If I needed more than 1 I’d reorder them, it’s not a substantial part of the cost of even just the PSU.

Damaged traces would have surprised me, usually what happens is something acts as a fuse, and everything else survives, traces can take a lot of current, so they’re not likely to go first.
Once the mosfet shorted, the diodes were a direct path to ground, but still substantially higher resistance than the traces on the board, so the bulk of the voltage is dropped across the component, they overheat explode, and then theirs no more current to damage anything.

Now with “fixed” Mosfet Wiring.
After tracking down that the other (not exploded) Zenner diode on the board had also failed. It now appears to produce the correct voltage.
So at this point it’s about packaging this and the DC supplies for the heaters into a box.

image1280×1706 120 KB

image1280×1706 122 KB

That’s the rear of the PSU, yes the tube goes in the back!

I actually did most of the work the past weekend, drilling the 200 or so holes wasn’t what I would term fun.
I walked away in disgust when I powered it up and it had a very obvious hum, took me a couple of days to track it down.
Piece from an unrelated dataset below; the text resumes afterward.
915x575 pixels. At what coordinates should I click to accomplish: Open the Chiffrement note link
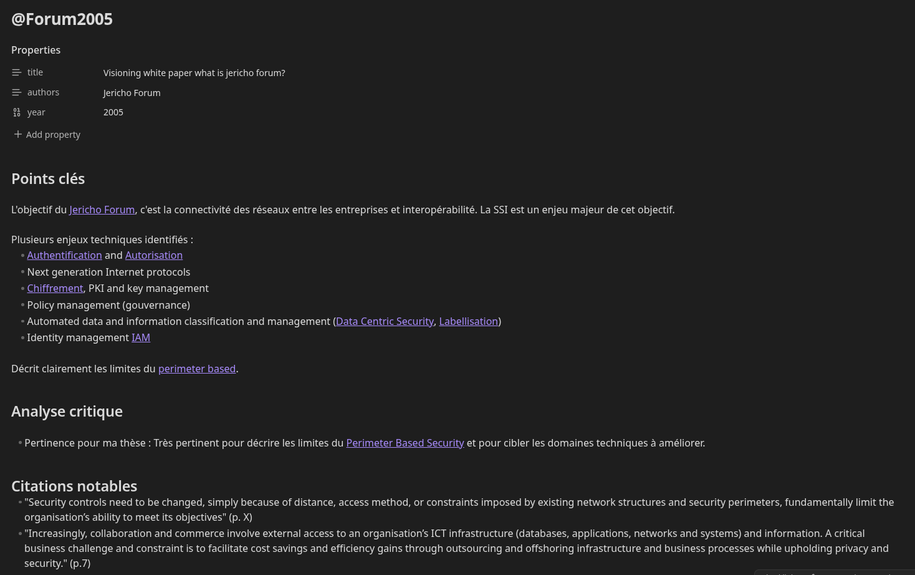pyautogui.click(x=55, y=288)
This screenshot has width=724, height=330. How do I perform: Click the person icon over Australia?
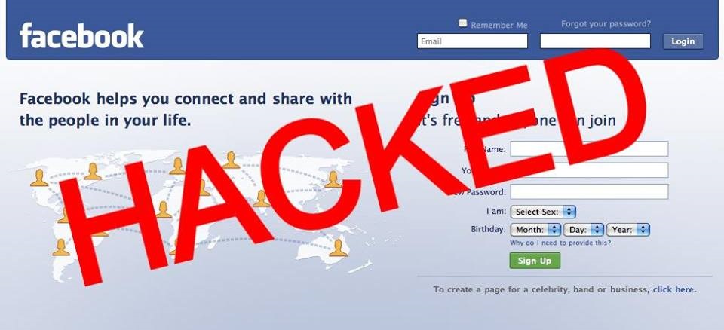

My first thought was it had to be the 400V PSU since I’d never used the tube rectified version to power the amp. In the end that was fine.
After prodding with a scope I determined the the DC from the 2 2.5V heaters had a small 60Hz signal sitting on it, this made no sense to me, those I’d tested with the amp, and the fact it was on both I really couldn’t understand.
The cause of the issue believe it or not was the 6ft power cable, when I’d connected the power supply to the amp, I had to adjust the trim pots on the two DC supplies to bring the voltage upto 2.5V, in doing so I’d actually exceeded the maximum voltage the rectifier could deliver from the power transformer.
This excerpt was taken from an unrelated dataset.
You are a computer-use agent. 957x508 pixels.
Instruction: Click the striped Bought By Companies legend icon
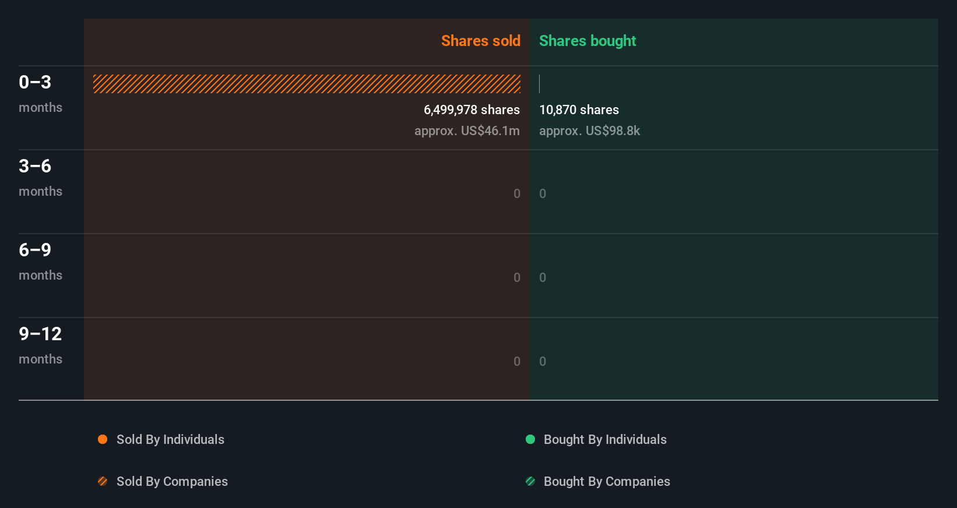click(530, 481)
The reason for this is kind of interesting, the 2A3 has a 2.5V 2.5A heater, that’s a lot of current at a very low voltage, I needed an ~4V Transformer to be able to supply that regulated. I couldn’t find one so I’m using a 6.3V supply that means the regulator has to shed ~12W in heat, which made it run VERY hot. My solution was to add a 1 Ohm resistor in series with the filament, meaning I now needed to supply 5V at 2.5A, but the resistor would be shedding ~6W of the heat rather than the rectifier.
The 6ft power cable added, I’d guess about 200 milliohms of resistance to the circuit, that cost me about 0.5V, so I now had to supply 5.5V to the circuit and the voltage drop over the rectifier was too large to be able to do that. Swap the 1 Ohm resistor for 0.5 Ohm resistor and all fixed.

I kind of knew cabling was an issue with 2A3 heaters, I remember reading somewhere that a PSU should put out 2.6V into the heater because the loss at the socket itself was enough that you’d drop 0.1V before you got to the pin itself.

Other discoveries, apparently I implemented a tube heater soft start by accident, it takes a good 10 seconds for the heaters to get near intended voltage and probably 10-15 minutes after that before the voltage reaches optimal.
The 400V line takes about the same time, to come up, but that isn’t a surprise.

The PSU still has no front panel, or power switch, but appears to be working fine.

I wish I could compare it with the SS rectifier, but I haven’t heard the amp in 3 weeks, and I’m going from dual mono PSU’s to one that shares 400V Power, And the PSU Transformer is at leas 3x the output, and the Choke rated for more than double. If you put a gun to my head I’d say it might be a bit more open than the SS rectified version.

I still have an issue I need to track if I ground the PSU case, I get a really loud hum, so something else is coupled to it somewhere, it’s not obvious to me what, but I have a couple of things I can try.

Please tell me you have a drill press at home. Those could not possibly have come out that perfectly spaced with a hand held drill!

I do have a drill press, but they were actually all drilled with a hand drill.
I have a CNC router that won’t drill the holes, but I could set it up with a spot drill to mark them all, since once it’s spot drilled the bits will naturally center on the spot, it’s just a question of keeping the drill vertical.

And fixed the case ground issue, lose filament from one of the multistranded input wires on the 2.5V supply was touching a brass standoff.

And finally with a power button and front facia installed.
I think I’m just going to put the amp in a wooden box.

image1280×960 85 KB

Got a name for it yet?